Mon ton était sans appel, presque froid mais il était surtout plein de colère envers cet individu qui n'avait, je l'espérait, pas commis l'irréparable. Trois des cinq soldats qui m'accompagnaient, s'exécutèrent les deux autres souhaitant rester avec moi. Je les congédiais bien vite leur demandant à être, un instant, seule avec la jeune femme qui pleurait. Mon regard se porta alors sur le lit et ce que je vis me fendit le cœur. Julia était attachée par les poignets aux barreaux du lit et était à moitié nue, sa robe ayant été déchirée et jetée à même le sol. Ses joues étaient inondées de larmes, ses cheveux auparavant parfaitement coiffés étaient désormais libres et je ne vis que de la frayeur dans ses prunelles, la frayeur d'une adolescente d'être impuissante, privée de tout mouvements, si nous n'étions pas arrivés, elle n'aurait rien pu faire pour se défendre. Les sanglots étouffaient sa gorge et elle ne pouvait que pleurer, peinant à respirer convenablement. Je me dépêchais de défaire les liens de tissus qui l'emprisonnaient, qui avaient été fortement serrés, ce qui avait rougi les poignets de la jeune adolescente française. Pour ne pas la brusquer, je lui ouvris mes bras, tous les mots du monde étant ici inutiles. Immédiatement elle vint s'y réfugier, presqu'avec soulagement. Elle pleurait toutes les larmes de son corps, sans parvenir à s'arrêter, et je lui caressais le dos en lui chuchotant que c'était fini, que tout allait s'arranger, qu'il ne recommencerait jamais, plus jamais. Une fois que ses larmes se furent taries je lui demandais avec douceur, tentant d'être la plus délicate possible

- Est-ce qu'il t'a...

Je ne parvenais pas à finir ma phrase, ne pouvant pas prononcer à haute voix ce mot si affreux espérait que ce que j'imaginais ne se soit pas produit. A mon grand soulagement, elle secoua négativement la tête comme par peur de l'exprimer tout haut, et lorsque ses larmes eurent disparu de ses yeux, je vis dans son regard que tout son monde était sur le point de s'écrouler. L'idée qu'elle ne reprenne pas sa vie comme elle l'avait laissé me fendit le cœur. Je lui intimais de m'attendre et je revins bien vite avec des affaires pour elle, et une trousse de maquillage pour qu'elle puisse s'arranger et masquer ses yeux bouffis. Lorsqu'elle partis rejoindre sa chambre pour s'y reposer, je composais le numéro de mon prince et le mis au courant des événements. J'avais la voix tremblante et lui demandait de me rejoindre dans ma chambre s'il en avait la possibilité. A peine me fus-je affalée sur mon lit qu'il entra pour être à mes côtés. Je tremblais, choquée par ce que je venais de voir. Il vint m'embrasser avec douceur et à ce contact, les larmes jaillirent de mes yeux, je me sentis coupable de ne pas être restée avec elle, de l'avoir laissée seule une fois de plus, une fois de trop. Killian me prit dans ses bras pour me réconforter mais je me dégageais bien vite. Je n'étais pas la plus marquée par ces événements et je ne voulais pas imaginer dans quel état était Julia actuellement. Nous décidâmes d'un commun accord d'aller la voir et lorsque nous entrebâillâmes la porte nous la vîmes en train de dormir. Malheureusement, ces rêves semblaient être mouvementés, c'est pourquoi lorsque je la vis au paroxysme du cauchemar je la réveillais avec douceur pour pouvoir la rassurer, lui montrer que c'était désormais fini. Le regard qu'elle posa sur nous deux ne pouvait que m'émouvoir, elle avait un regard d'enfant, un regard plein de faiblesse, plein de tristesse et elle avait perdu tous ses repères.

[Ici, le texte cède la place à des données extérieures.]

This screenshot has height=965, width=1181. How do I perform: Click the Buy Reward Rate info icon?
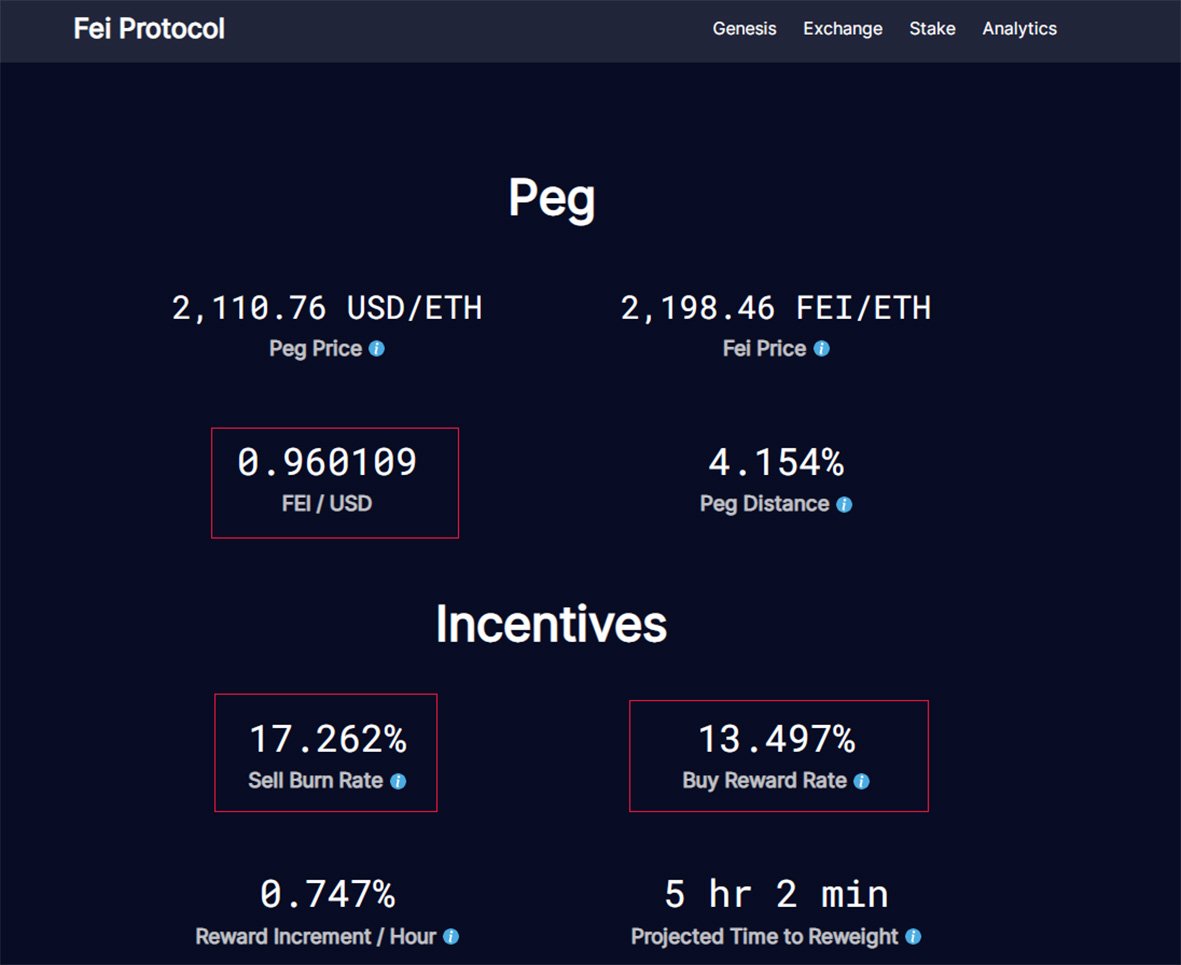point(862,781)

Le soir même, la reine Eadlyn en personne, vint chercher sa fille en catastrophe pour la ramener le plus tôt possible en France, pour qu'elle puisse se reposer chez elle auprès de sa mère. Killian l'avait prévenu à demi-mots des événements survenus cette après-midi et vécus par sa fille, ne voulant pas être trop cru et employer des mots trop violents à entendre pour une mère. Son départ se fit tard dans la nuit afin de ne pas alerter les élèves que nous avions préféré ne pas mettre au courant. Concernant le couple royal, seule la reine nous avait écouté et avait été outrée de savoir qu'un pareil événement se soit produit sous son toit.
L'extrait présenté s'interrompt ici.